Ubirajara jubatus viveu há 110 milhões de anos, tinha o tamanho de uma galinha e era revestido por penas. O secretário de Ciência e Tecnologia para o Desenvolvimento Social (SEDES), Inácio Arruda, justificou a escolha do museu cearense pelo fato de que o fóssil pertence à região do Geoparque do Araripe, localizada entre estados nordestinos do Ceará, Pernambuco e Piauí —  a área é conhecida como notável centro paleontológico.

“O Ubirajara jubatus tem características bem peculiares, não encontrados antes em outros exemplares, como as estruturas das penas que os pesquisadores assemelham ao que funcionaria como a cauda do pavão. Por isso que ele, como um dinossauro em si, tem importância, além de toda a discussão associada ao decolonialismo”, explica ao Correio o diretor do Museu de Paleontologia Plácido Cidade Nuvens, Allysson Pontes Pinheiro.

cretário Inácio Arruda reforçou a necessidade de que Geoparque do Araripe ganhe mais visibilidade mundial, dada a importância científica do local. “O Museu do Cariri tem um esforço de cooperação grande”, destacou. Ainda não há uma data de repatriação, mas a expectativa é a de que o fóssil retorne ao Brasil em breve, após ser retirado ilegalmente do Ceará e ficar exposto no Museu Estadual de História Natural Karlsruhe, na Alemanha.

Segundo o reitor da Universidade Regional do Cariri, Lima Júnior, este é um bom momento para a repatriação. “Teremos a revalidação do Geoparque do Araripe, e a repatriação fortalece a missão de valor e preservação do nosso trabalho”, afirmou. O ministro-conselheiro para Assuntos Científicos e Intercâmbio Acadêmico da Embaixada da Alemanha, Christian Stertz, sugeriu a formalização do pedido para dar início ao processo o quanto antes “no âmbito da cooperação Brasil-Alemanha em Ciência e Tecnologia”.

Tráfico de fósseis

Desde 1942, os fósseis são considerados como patrimônio nacional pela legislação brasileira. Sendo assim, é proibido vendê-los. A extração depende de autorização prévia e fiscalização do Departamento Nacional da Produção Mineral e do Ministério da Agricultura. Além disso, um decreto presidencial de 1990 estabelece que a coleta de material paleontológico por estrangeiros, assim como a exportação, devem atender as normas do Departamento Nacional de Produção Mineral. A retirada de material científico deve ser feita, preferencialmente, em parceria com uma instituição nacional. Há anos, pesquisadores brasileiros reivindicam a repatriação do Ubirajara jubatus. Houve também uma mobilização no Twitter, com a hashtag #UbirajarabelongstoBR (“Ubirajara pertence ao Brasil”, em livre tradução).

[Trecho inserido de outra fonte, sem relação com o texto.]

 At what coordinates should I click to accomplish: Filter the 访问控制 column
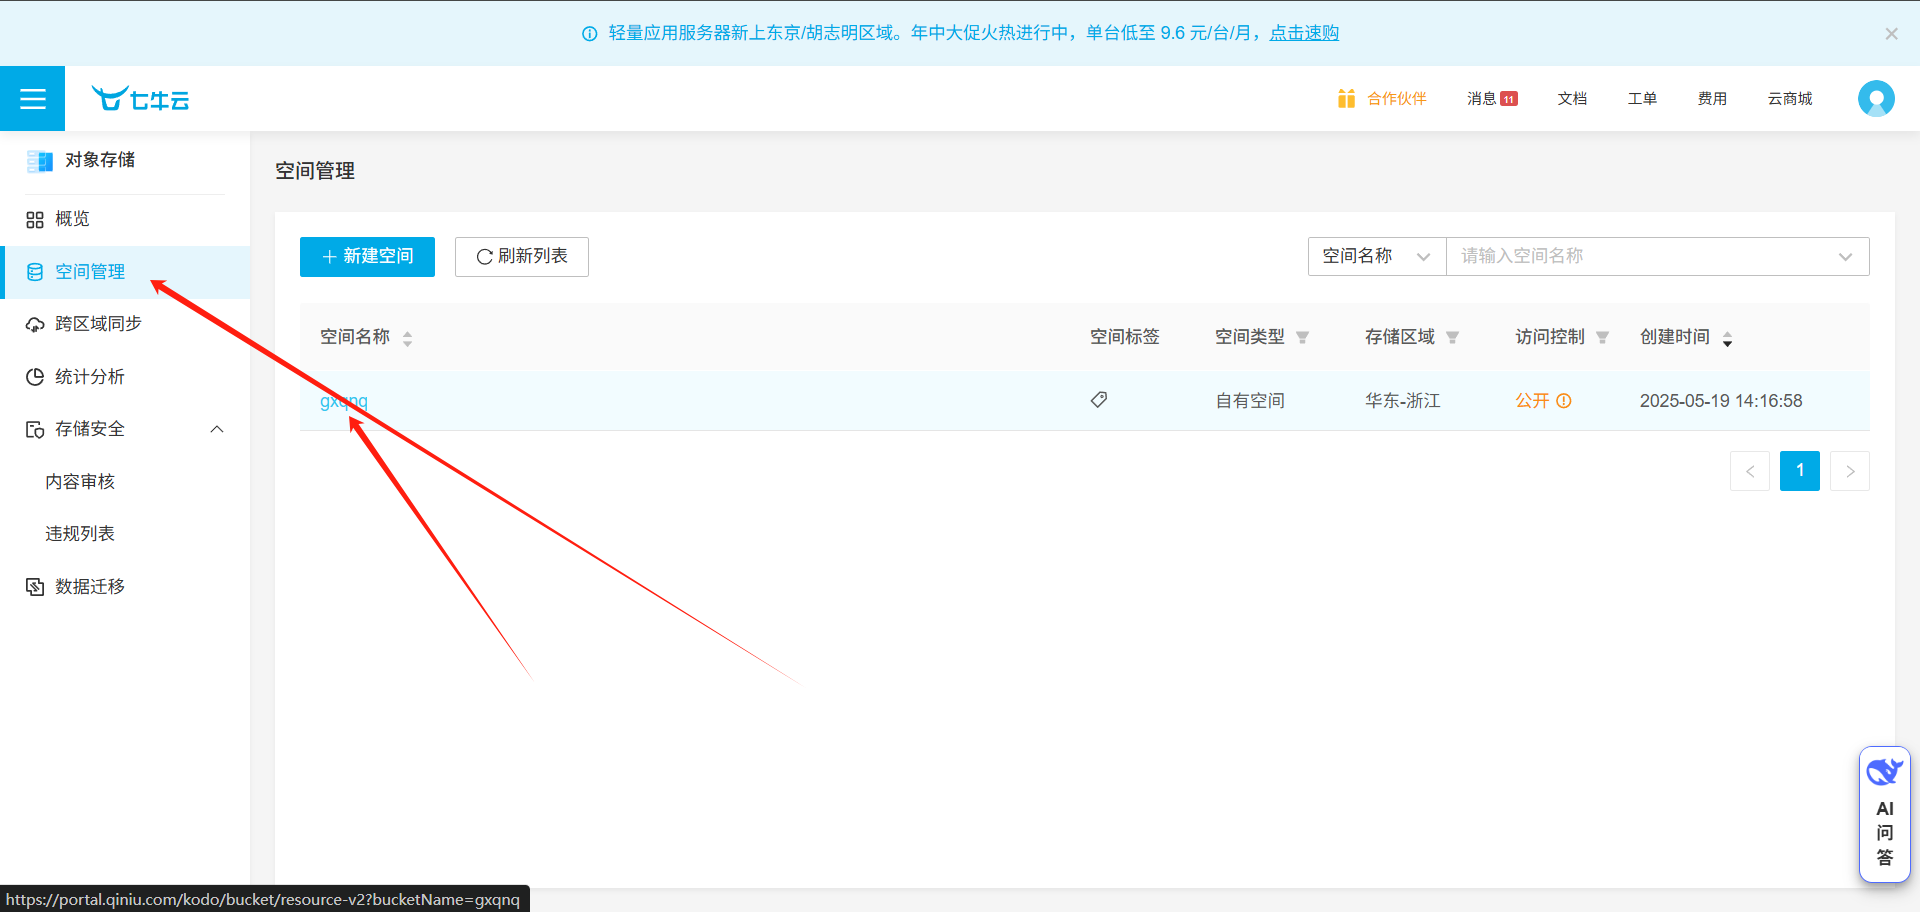(1602, 338)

Para Allysson Pontes Pinheiro, a repatriação do fóssil é uma vitória da ciência brasileira. “Vitória de todos os que se preocupam e pensam a ciência de forma ética e responsável, levando em consideração as legislações, os direitos e a identidade. Retornar à Santana do Cariri, e não a qualquer lugar do Brasil, tem outro simbolismo interno, que é a sensibilidade do Ministério da Ciência, Tecnologia e Inovação em perceber que há assimetrias na ciência brasileira que precisam ser corrigidas. Há áreas com potencial importante para cada tema científico que devem ser valorizadas”, pontua Allysson.

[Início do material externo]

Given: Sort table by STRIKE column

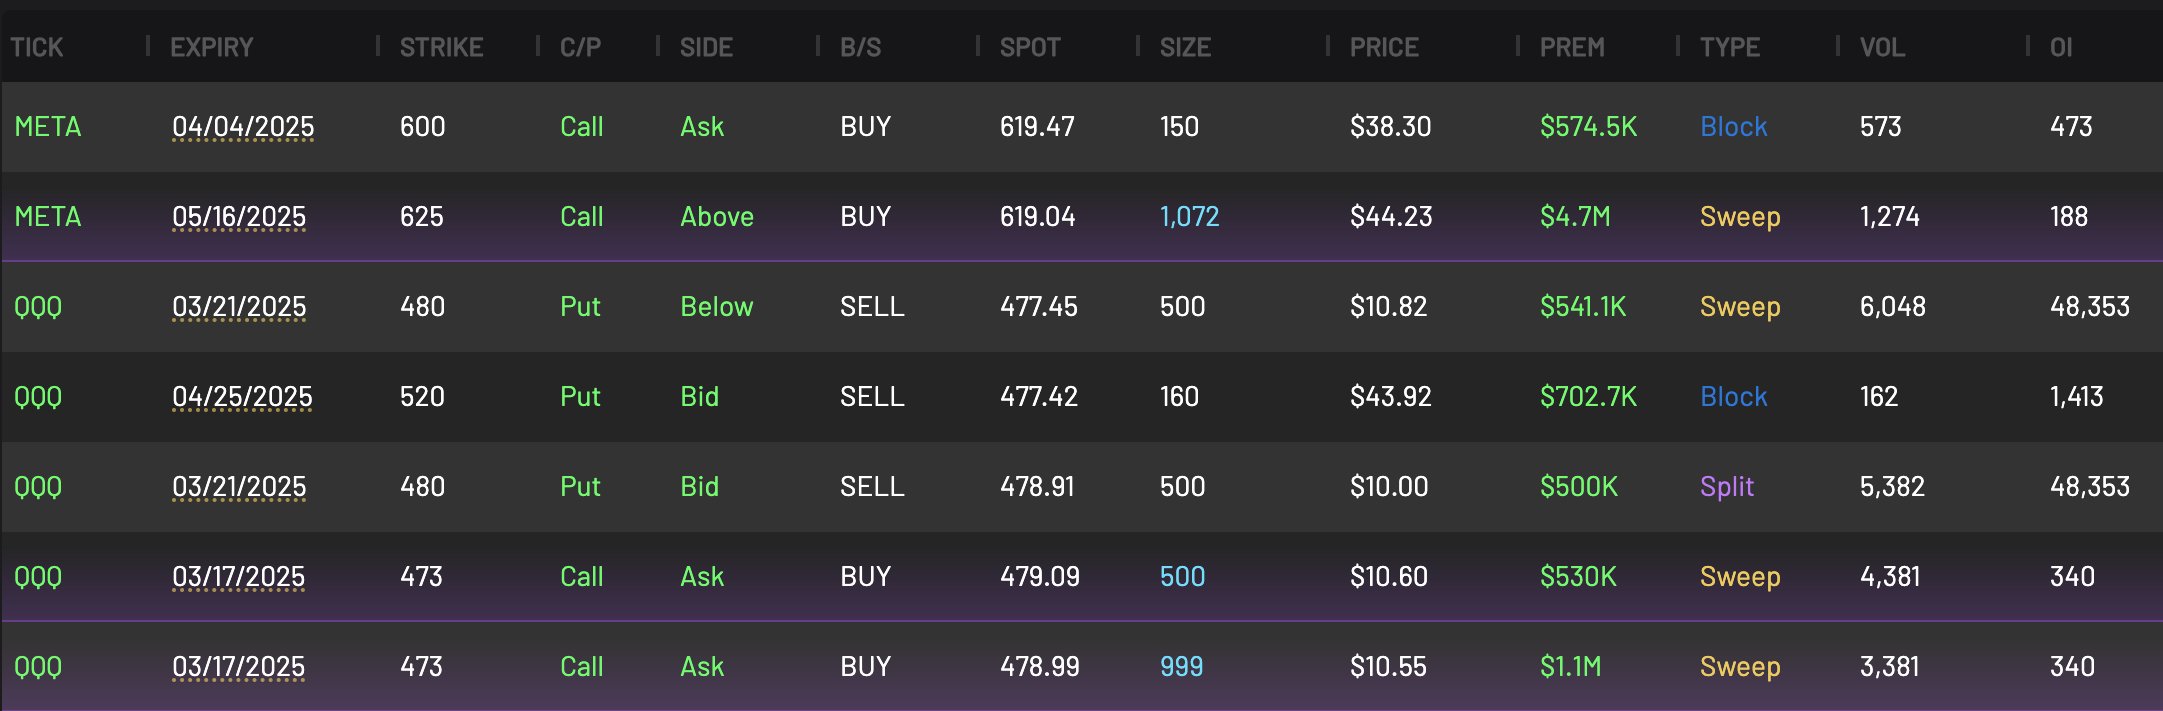Looking at the screenshot, I should (441, 47).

O Geoparque do Araripe é reconhecido pela Organização das Nações Unidas para a Educação, a Ciência e a Cultura (Unesco), sendo considerado a maior bacia sedimentar do interior do Nordeste brasileiro. O local se destaca pela riqueza paleontológica, abrigando registros geológicos do período Cretáceo Inferior, entre 90 e 150 milhões de anos atrás. “Essa qualidade de fósseis atrai uma cadeia ilegal que comercializa esses organismos, independente das legislações. Essa cadeia se aproveita das fragilidades socioeconômicas que estão presentes no território. Então, para combater o tráfico de fósseis, precisamos combater a desigualdade social”, frisa o diretor do Museu de Paleontologia Plácido Cidade Nuvens.

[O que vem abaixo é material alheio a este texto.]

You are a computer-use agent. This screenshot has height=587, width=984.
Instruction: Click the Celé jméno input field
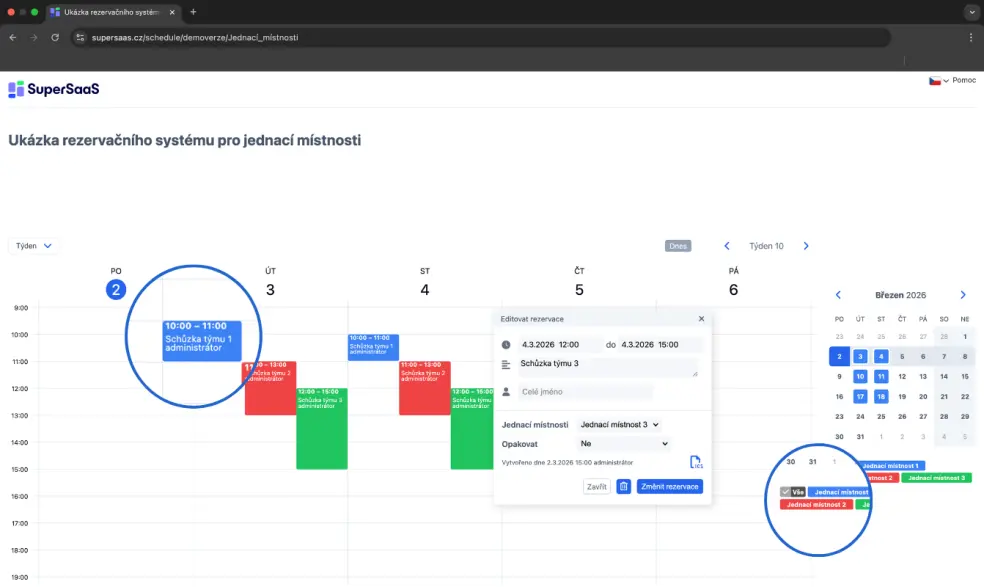click(585, 392)
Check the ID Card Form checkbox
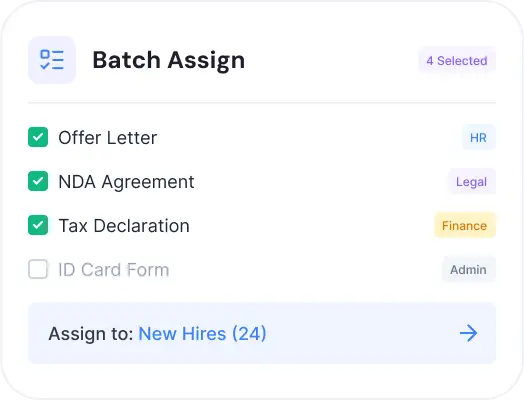 pyautogui.click(x=38, y=269)
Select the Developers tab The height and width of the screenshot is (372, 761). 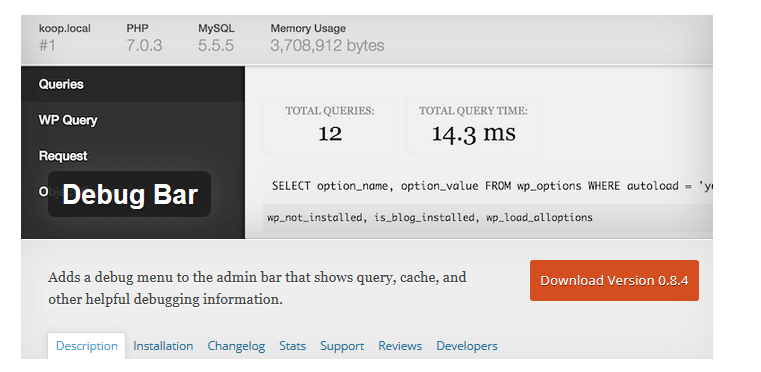(x=467, y=346)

“Enquanto isso, trabalhamos fortemente enquanto universidade, museu e geoparque com educação, para o pessoal entender, especialmente o povo do Cariri, que os fósseis têm um valor muito maior do que qualquer um que possa atribuir. Hoje, com o avanço dos programas de educação, da ação do Ministério Público Federal, da Polícia Federal e do Batalhão de Polícia Militar Ambiental conseguimos enxergar uma expressiva diminuição dessa atividade ilegal”, emendou o Allysson.